Top of DATA TO EXAMINE
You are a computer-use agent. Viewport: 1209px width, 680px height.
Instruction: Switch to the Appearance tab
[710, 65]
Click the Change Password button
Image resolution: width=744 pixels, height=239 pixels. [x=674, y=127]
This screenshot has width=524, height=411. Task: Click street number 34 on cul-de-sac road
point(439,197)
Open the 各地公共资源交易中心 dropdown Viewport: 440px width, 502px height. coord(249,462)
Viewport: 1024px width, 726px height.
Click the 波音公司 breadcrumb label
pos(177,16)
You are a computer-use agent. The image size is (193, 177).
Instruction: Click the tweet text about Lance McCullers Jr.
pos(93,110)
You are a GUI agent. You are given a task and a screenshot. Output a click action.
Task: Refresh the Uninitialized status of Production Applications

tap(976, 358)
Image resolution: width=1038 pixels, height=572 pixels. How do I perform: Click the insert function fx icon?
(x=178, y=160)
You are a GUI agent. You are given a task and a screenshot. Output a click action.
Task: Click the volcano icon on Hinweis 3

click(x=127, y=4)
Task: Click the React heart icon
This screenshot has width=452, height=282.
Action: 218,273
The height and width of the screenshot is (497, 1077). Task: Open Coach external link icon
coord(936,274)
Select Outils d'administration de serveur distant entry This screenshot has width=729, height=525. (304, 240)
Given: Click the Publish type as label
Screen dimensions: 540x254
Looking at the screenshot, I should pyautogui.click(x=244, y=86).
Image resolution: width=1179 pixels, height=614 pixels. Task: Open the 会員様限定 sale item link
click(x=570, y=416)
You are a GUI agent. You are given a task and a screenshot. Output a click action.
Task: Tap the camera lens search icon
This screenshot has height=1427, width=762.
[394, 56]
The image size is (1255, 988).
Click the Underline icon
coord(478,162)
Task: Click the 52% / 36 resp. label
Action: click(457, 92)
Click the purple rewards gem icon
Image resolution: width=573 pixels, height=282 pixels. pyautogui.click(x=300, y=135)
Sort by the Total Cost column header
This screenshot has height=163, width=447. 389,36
Bottom of DATA TO EXAMINE
**REQUIREMENT**
Write out again every entry above, exactly as given.

**RESULT FOR THIS EXERCISE**
You are a computer-use agent. Viewport: 1209px width, 680px height.
Instruction: Switch to the Appearance tab
[710, 65]
Click the Change Password button
Image resolution: width=744 pixels, height=239 pixels. [x=674, y=127]
This screenshot has width=524, height=411. Task: Click street number 34 on cul-de-sac road
point(439,197)
Open the 各地公共资源交易中心 dropdown Viewport: 440px width, 502px height. coord(249,462)
Viewport: 1024px width, 726px height.
Click the 波音公司 breadcrumb label
pos(177,16)
You are a computer-use agent. The image size is (193, 177).
Instruction: Click the tweet text about Lance McCullers Jr.
pos(93,110)
You are a GUI agent. You are given a task and a screenshot. Output a click action.
Task: Refresh the Uninitialized status of Production Applications

tap(976, 358)
Image resolution: width=1038 pixels, height=572 pixels. How do I perform: Click the insert function fx icon?
(x=178, y=160)
You are a GUI agent. You are given a task and a screenshot. Output a click action.
Task: Click the volcano icon on Hinweis 3

click(x=127, y=4)
Task: Click the React heart icon
This screenshot has width=452, height=282.
Action: 218,273
The height and width of the screenshot is (497, 1077). Task: Open Coach external link icon
coord(936,274)
Select Outils d'administration de serveur distant entry This screenshot has width=729, height=525. (304, 240)
Given: Click the Publish type as label
Screen dimensions: 540x254
Looking at the screenshot, I should pyautogui.click(x=244, y=86).
Image resolution: width=1179 pixels, height=614 pixels. Task: Open the 会員様限定 sale item link
click(x=570, y=416)
You are a GUI agent. You are given a task and a screenshot. Output a click action.
Task: Tap the camera lens search icon
This screenshot has height=1427, width=762.
[394, 56]
The image size is (1255, 988).
Click the Underline icon
coord(478,162)
Task: Click the 52% / 36 resp. label
Action: click(457, 92)
Click the purple rewards gem icon
Image resolution: width=573 pixels, height=282 pixels. pyautogui.click(x=300, y=135)
Sort by the Total Cost column header
This screenshot has height=163, width=447. 389,36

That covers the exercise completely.